Des policiers en nombre et des fouilles aléatoires sur les quais du Thalys

Depuis dimanche, après l'attaque de vendredi dernier dans le Thalys Amsterdam-Paris, la sécurité est renforcée sur les quais de la gare de Bruxelles-Midi. Cinquante-quatre policiers fédéraux supplémentaires viennent d’être affectés aux quais des trains à destination de l’étranger. Une mesure qui, dit-on, n’est que temporaire.

Parallèlement, les bagages des passagers seront également contrôlés, de manière aléatoire.

Et ces mesures ne concernent pas uniquement les passagers des trains internationaux comme l'a affirmé à la RTBF Jacqueline Galand (MR), la ministre fédérale de la Mobilité : "Aujourd’hui, les contrôles sont fort accentués pour les trains internationaux. Mais évidemment, j’ai demandé qu’il y ait des contrôles dans l’ensemble des gares parce qu’on ne peut pas se focaliser uniquement sur les gares internationales parce que cela permettrait aux personnes mal intentionnées d’aller les commettre dans les gares qui sont moins surveillées".

Les syndicats, eux, estiment que ce n'est pas assez. Ils demandent des moyens supplémentaires pour les agents de Securail. Avec des menottes et une bombe au poivre, ils estiment que leur matériel n’est pas adapté. Ils réclament également davantage de personnel.

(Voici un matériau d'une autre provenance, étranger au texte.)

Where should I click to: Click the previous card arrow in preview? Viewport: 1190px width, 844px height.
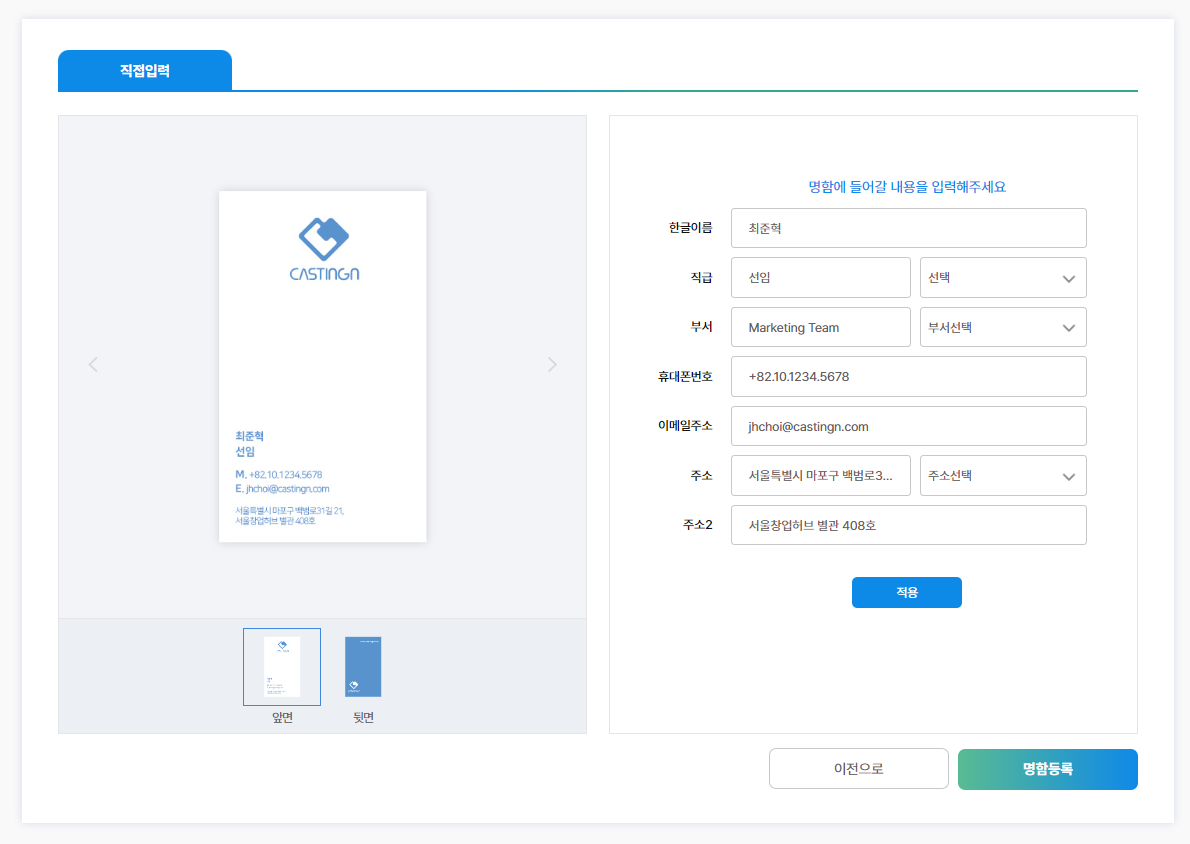[x=93, y=365]
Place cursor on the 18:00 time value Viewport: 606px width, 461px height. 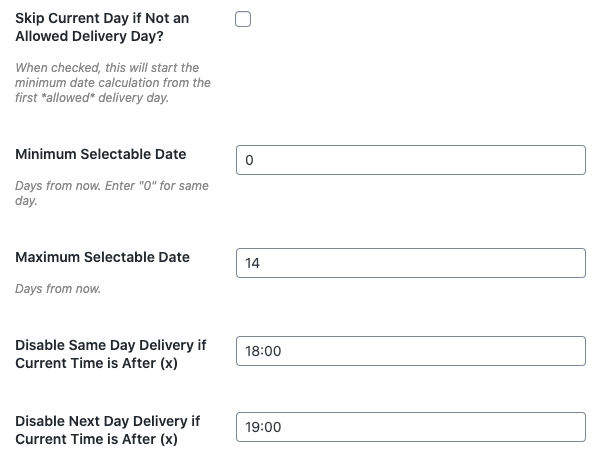coord(263,352)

Sur l’ensemble du territoire, près de 500 agents de Securail circulent dans les gares du pays. Ils ne réclament pas spécialement d’être équipés d’arme à feu, mais ils veulent du matériel qui leur permette d’agir face à un individu armé. 

Ils réclament aussi d’être mieux protégés juridiquement lors de leurs interventions.

En attendant, du côté des passagers rencontrés, les avis sont partagés. Si certains affirment ne pas voir de différences, d’autres se sentent rassurés.